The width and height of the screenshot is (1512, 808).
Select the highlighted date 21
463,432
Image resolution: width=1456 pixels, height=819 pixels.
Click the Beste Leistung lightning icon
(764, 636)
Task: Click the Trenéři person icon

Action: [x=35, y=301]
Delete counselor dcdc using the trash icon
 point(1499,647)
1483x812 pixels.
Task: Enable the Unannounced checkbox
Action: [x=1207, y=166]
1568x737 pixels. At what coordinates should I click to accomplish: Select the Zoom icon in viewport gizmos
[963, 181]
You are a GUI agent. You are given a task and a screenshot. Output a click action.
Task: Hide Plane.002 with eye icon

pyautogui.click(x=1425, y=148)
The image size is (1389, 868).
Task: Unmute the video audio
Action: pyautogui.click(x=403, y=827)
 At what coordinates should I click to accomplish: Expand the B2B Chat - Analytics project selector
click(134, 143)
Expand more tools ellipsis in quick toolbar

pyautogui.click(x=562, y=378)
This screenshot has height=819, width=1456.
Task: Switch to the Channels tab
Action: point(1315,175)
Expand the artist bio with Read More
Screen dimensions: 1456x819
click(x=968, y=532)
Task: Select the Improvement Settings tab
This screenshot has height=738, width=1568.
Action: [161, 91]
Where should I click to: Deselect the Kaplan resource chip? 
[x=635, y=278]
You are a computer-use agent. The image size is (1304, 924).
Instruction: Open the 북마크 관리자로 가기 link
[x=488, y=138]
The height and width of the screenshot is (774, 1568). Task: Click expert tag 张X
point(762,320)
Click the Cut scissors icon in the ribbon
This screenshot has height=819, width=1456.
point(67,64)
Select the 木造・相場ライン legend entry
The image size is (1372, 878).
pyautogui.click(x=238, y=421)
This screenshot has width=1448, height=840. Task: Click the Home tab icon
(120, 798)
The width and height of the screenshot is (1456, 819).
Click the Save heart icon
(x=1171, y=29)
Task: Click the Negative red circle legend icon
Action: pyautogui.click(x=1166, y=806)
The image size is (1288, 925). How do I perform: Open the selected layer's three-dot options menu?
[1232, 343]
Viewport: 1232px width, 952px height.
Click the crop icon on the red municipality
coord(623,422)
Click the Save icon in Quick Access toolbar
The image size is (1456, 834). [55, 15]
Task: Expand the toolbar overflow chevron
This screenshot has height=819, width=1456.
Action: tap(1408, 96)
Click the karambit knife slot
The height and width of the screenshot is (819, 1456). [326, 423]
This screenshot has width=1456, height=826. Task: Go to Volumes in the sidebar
——————
Task brief: Could you repeat exactly the lines above from the line with "Select the 木造・相場ライン legend entry" up to and including the line with "The width and height of the screenshot is (1456, 819).", and only those?

Solution for this exercise:
Select the 木造・相場ライン legend entry
The image size is (1372, 878).
pyautogui.click(x=238, y=421)
This screenshot has width=1448, height=840. Task: Click the Home tab icon
(120, 798)
The width and height of the screenshot is (1456, 819).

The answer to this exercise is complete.